Gonçalo M. Tavares: Uma síntese disto tudo; a salvação

"É porque existe o desejo, o olfacto, e o medo,
e os vivos apaixonam-se por outros vivos,
e lembram-se, por vezes, do enorme número de mortos;
e dentro destes há alguns que os fazem desligar a luz e o trabalho,
e o quotidiano aí já não basta,
porque o coração tem em certos dias um orçamento incomportável.

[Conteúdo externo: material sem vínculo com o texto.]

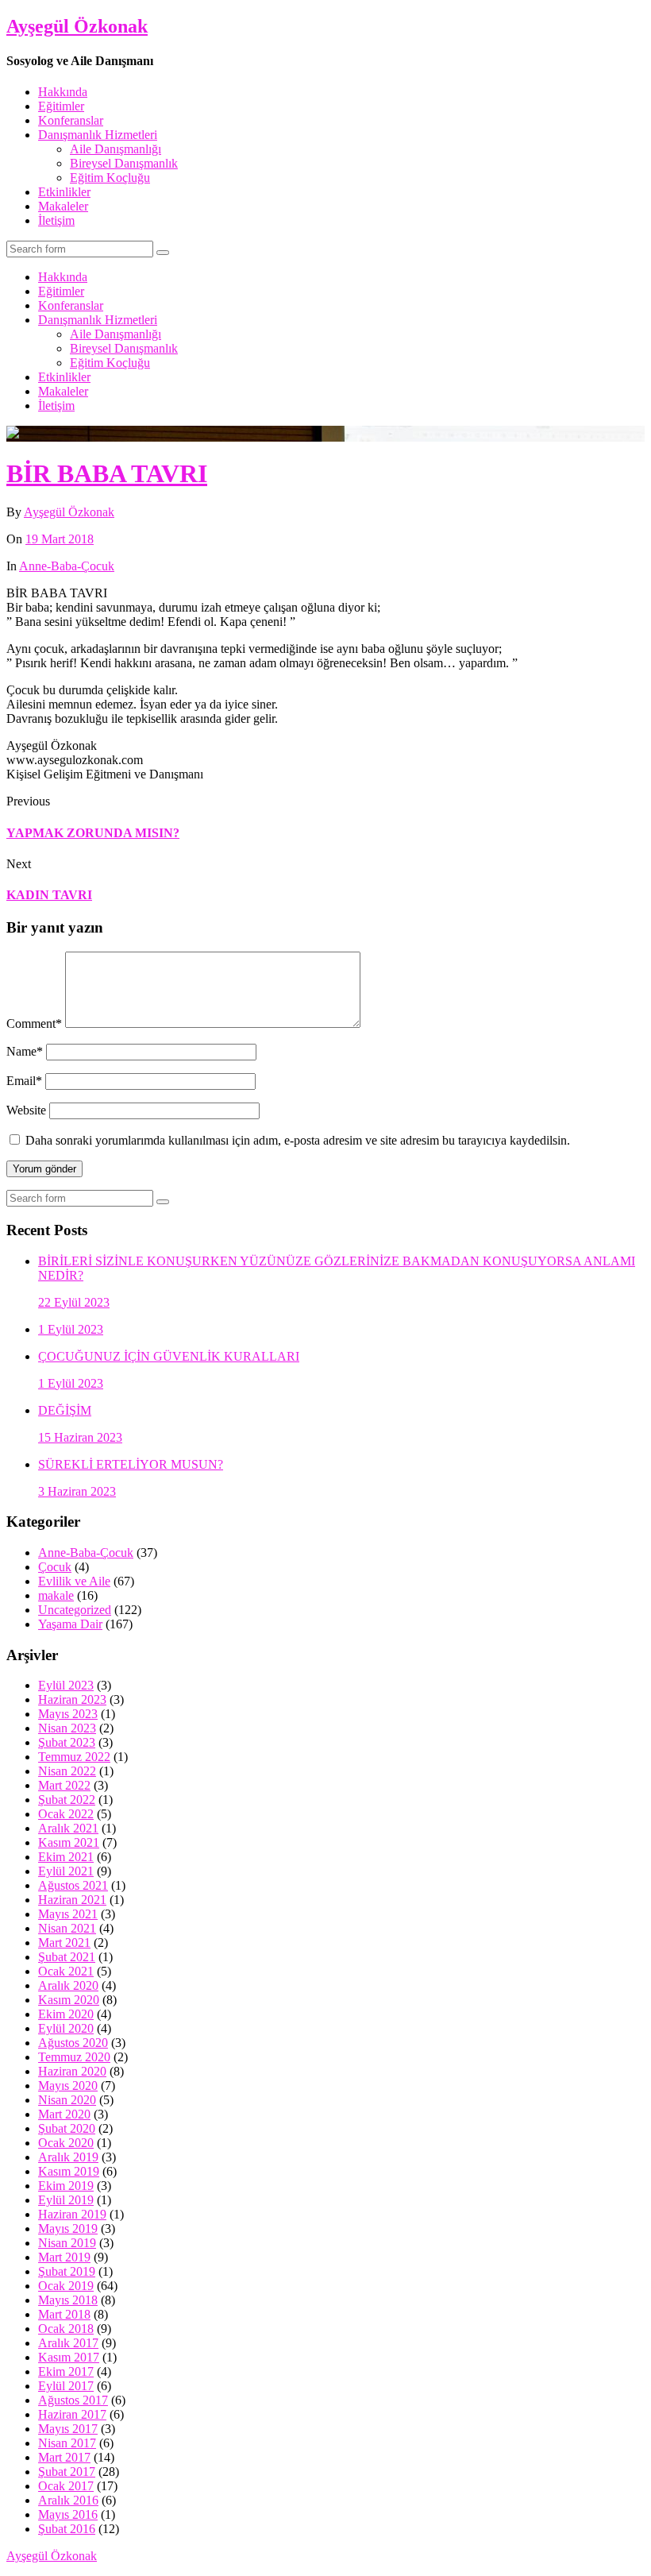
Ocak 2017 (66, 2486)
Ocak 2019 (66, 2285)
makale (56, 1595)
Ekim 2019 (66, 2185)
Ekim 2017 (66, 2371)
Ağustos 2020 (73, 2042)
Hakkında (62, 91)
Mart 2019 (64, 2257)
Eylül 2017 (66, 2386)
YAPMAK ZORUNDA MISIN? (92, 833)
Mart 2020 (64, 2114)
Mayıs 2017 (68, 2428)
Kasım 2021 (68, 1842)
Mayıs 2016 (68, 2514)
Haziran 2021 (72, 1899)
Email (24, 1080)
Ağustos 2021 (73, 1885)
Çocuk (54, 1567)
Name (24, 1051)
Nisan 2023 (67, 1728)
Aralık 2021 (68, 1828)
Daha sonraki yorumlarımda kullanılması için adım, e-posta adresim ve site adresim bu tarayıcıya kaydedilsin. (297, 1140)
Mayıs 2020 (68, 2085)
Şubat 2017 (66, 2471)
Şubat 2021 (66, 1957)
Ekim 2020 (66, 2014)
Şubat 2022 (66, 1799)
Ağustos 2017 (73, 2400)
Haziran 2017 (72, 2414)
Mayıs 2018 (68, 2300)
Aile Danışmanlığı (115, 149)
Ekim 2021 (66, 1856)
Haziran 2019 (72, 2214)
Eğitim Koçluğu (110, 177)
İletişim (56, 220)
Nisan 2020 (67, 2100)
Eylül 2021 (66, 1871)
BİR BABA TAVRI (106, 473)
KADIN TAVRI (49, 895)
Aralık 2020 (68, 1985)
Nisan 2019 (67, 2243)
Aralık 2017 (68, 2343)
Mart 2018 (64, 2314)
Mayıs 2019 (68, 2228)
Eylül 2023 (66, 1685)
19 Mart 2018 (59, 539)
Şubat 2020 (66, 2128)
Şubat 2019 (66, 2271)
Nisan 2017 (67, 2443)
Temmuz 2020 (74, 2057)
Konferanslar (70, 120)
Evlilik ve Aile (74, 1581)
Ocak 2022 (66, 1814)
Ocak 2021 (66, 1971)
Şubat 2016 (66, 2528)
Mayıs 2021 (68, 1914)
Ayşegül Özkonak (77, 26)
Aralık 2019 (68, 2157)
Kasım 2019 (68, 2171)
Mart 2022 (64, 1785)
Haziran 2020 (72, 2071)
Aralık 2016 (68, 2500)
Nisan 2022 (67, 1771)
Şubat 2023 (66, 1742)
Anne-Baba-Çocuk (66, 566)
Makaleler (63, 206)
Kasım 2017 (68, 2357)
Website (26, 1110)
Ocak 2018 (66, 2328)
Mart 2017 (64, 2457)
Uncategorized (74, 1609)
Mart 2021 (64, 1942)
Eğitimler (61, 106)
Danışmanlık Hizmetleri (97, 134)
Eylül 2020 (66, 2028)
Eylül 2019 (66, 2200)
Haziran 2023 (72, 1699)
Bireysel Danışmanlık (124, 163)
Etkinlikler (64, 192)
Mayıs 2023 (68, 1714)
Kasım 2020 (68, 1999)
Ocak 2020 (66, 2142)
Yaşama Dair (70, 1624)
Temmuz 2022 (74, 1756)
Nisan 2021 (67, 1928)
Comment (34, 1023)
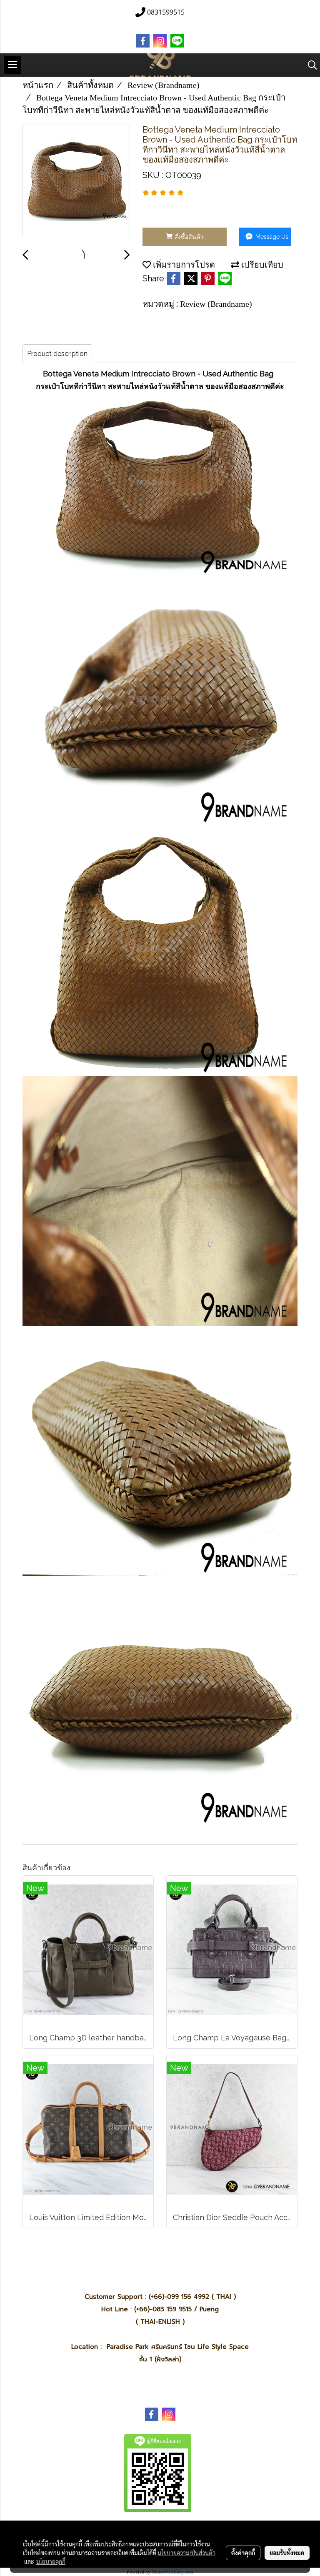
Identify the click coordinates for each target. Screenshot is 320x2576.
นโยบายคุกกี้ (50, 2561)
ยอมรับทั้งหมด (287, 2552)
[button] (309, 65)
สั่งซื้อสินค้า (187, 236)
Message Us (271, 236)
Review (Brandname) (216, 303)
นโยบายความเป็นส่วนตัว (186, 2552)
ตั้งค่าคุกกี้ (243, 2552)
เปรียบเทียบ (261, 264)
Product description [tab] (57, 354)
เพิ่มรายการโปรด (183, 264)
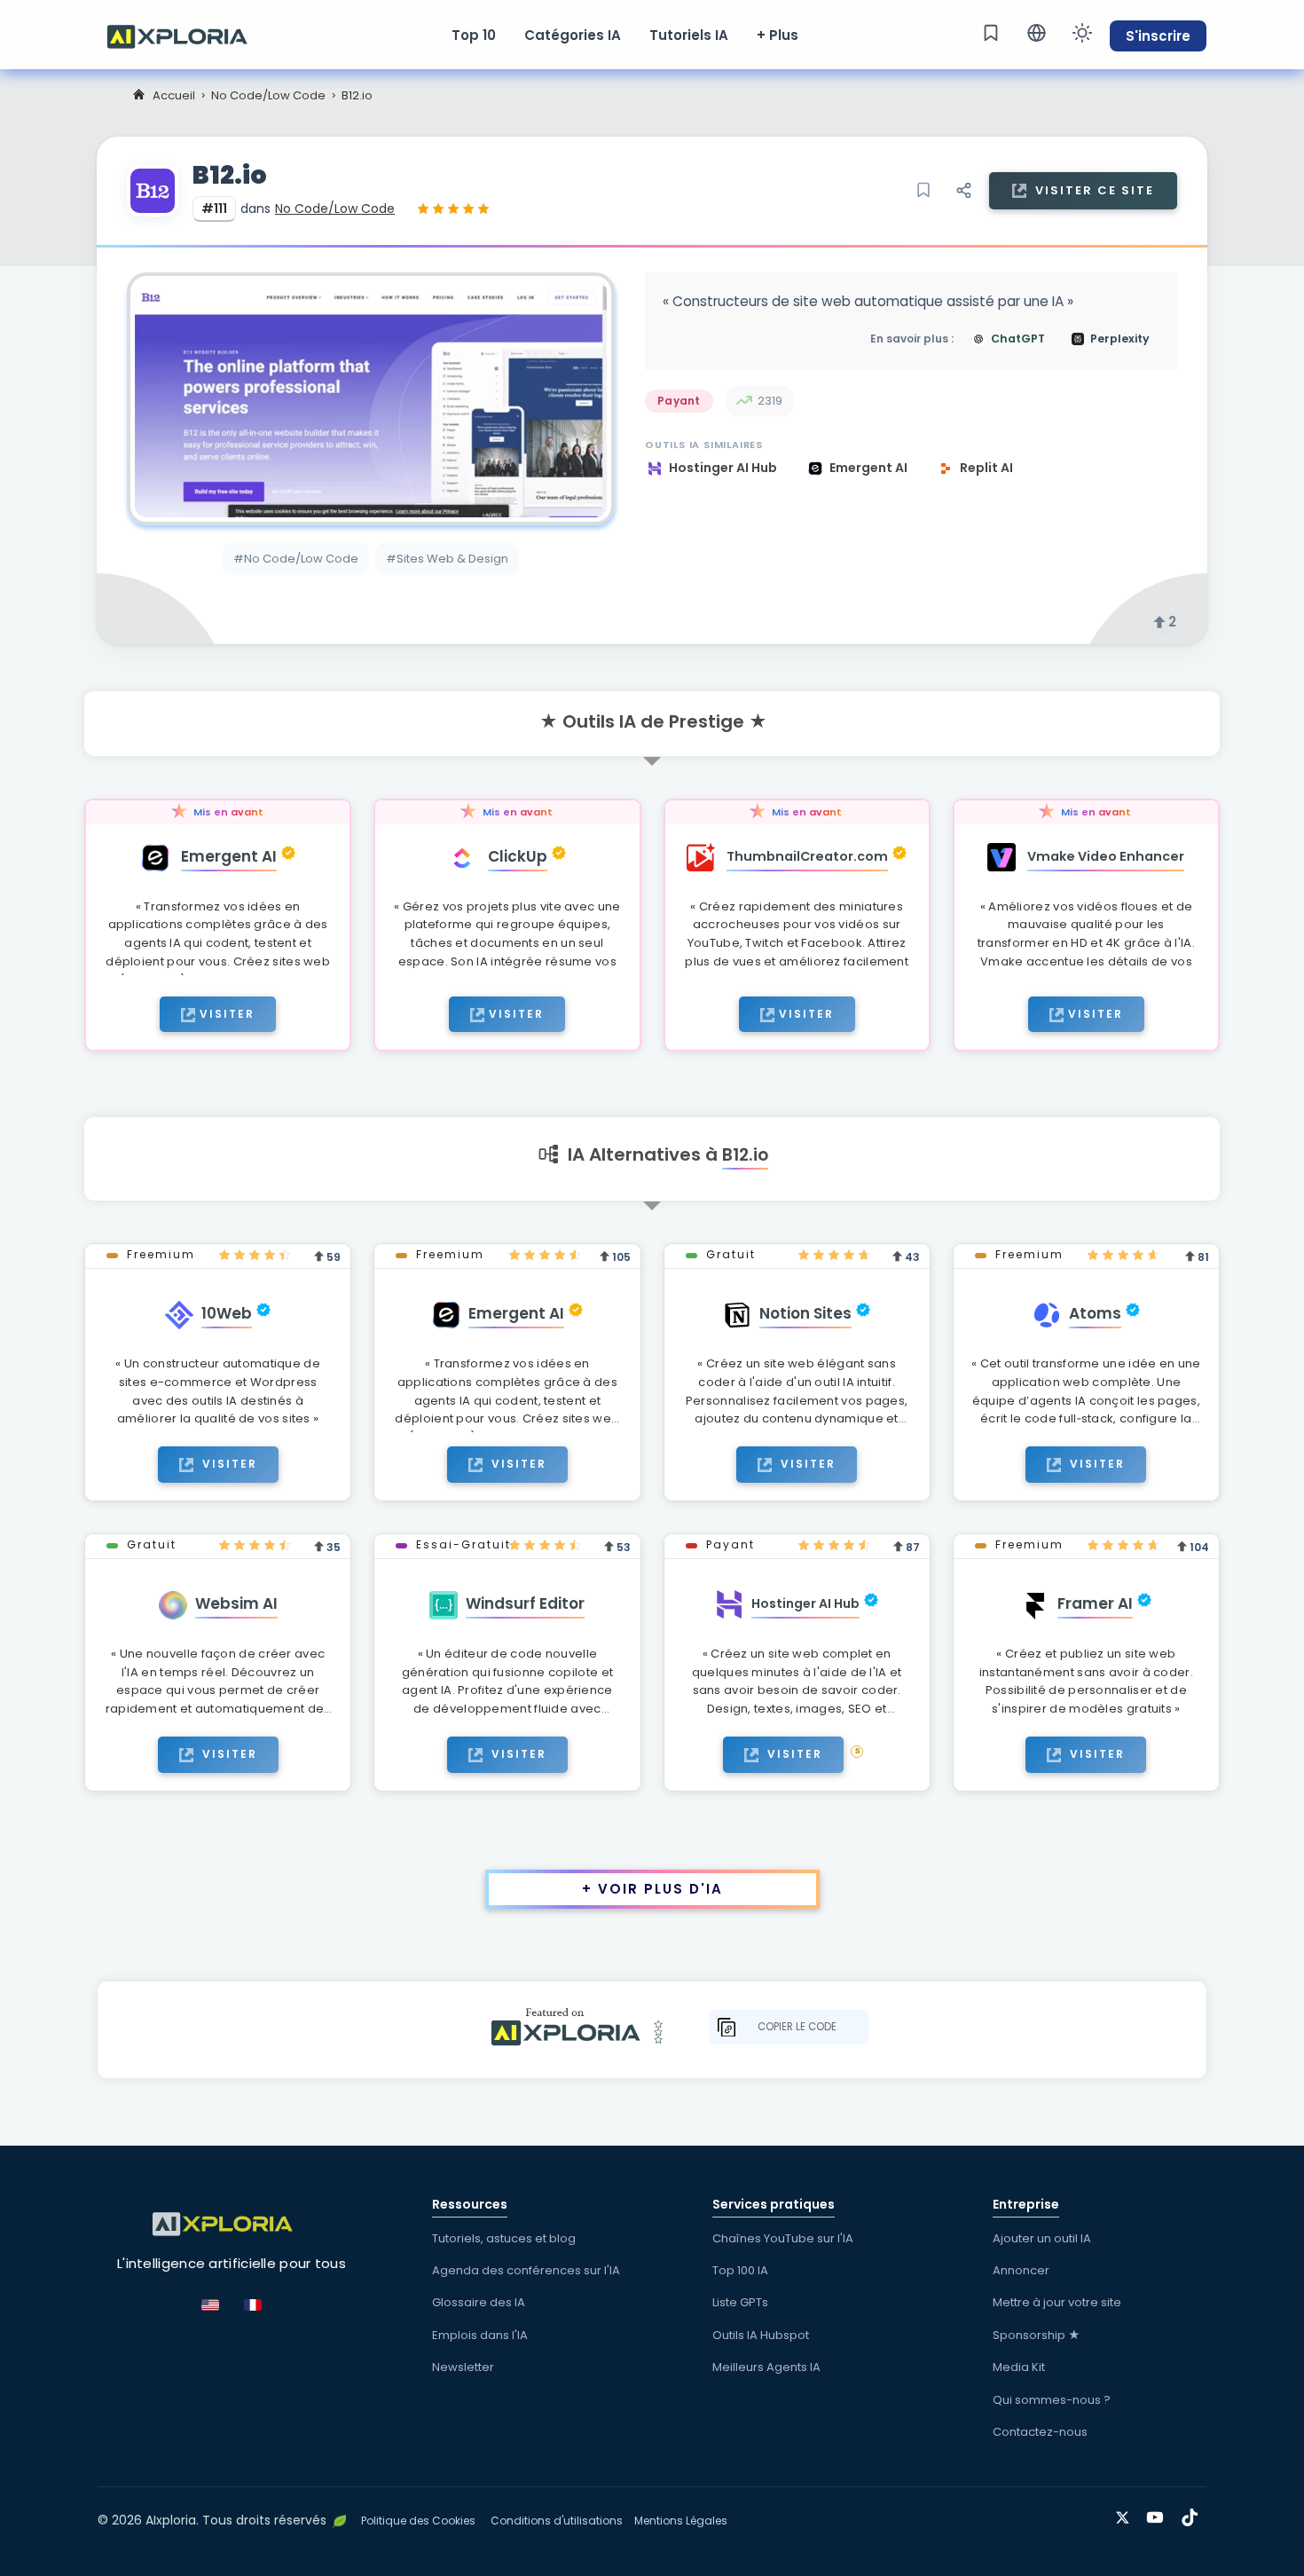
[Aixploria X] (1126, 2514)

E não basta então a mulher que amamos,
nem os filhos
- os que nos vão sobreviver no tempo -
e é preciso sair, e não basta sair para a rua e correr,
é preciso sair dos ossos,
fugir ao obrigatório, à casa,
encontrar dentro dos bolsos o bocado de uma carta, um mapa,
fragmento que possa reconstituir o caminho para a casa da infância
onde Deus era chocolate e o resolvíamos, assim, de uma vez, porque o comíamos.
Porque mais tarde crescemos e ganhámos dinheiro, família, e alguns outros assuntos,
mas perdemos qualquer coisa de que é impossível falar, de que não sabemos falar.
E é por isso tudo,
e por quase tudo o que faltou dizer,
é por isso que é bom, por vezes,
suspender a noite e o coração,
e obrigar o cérebro à paragem surpreendente.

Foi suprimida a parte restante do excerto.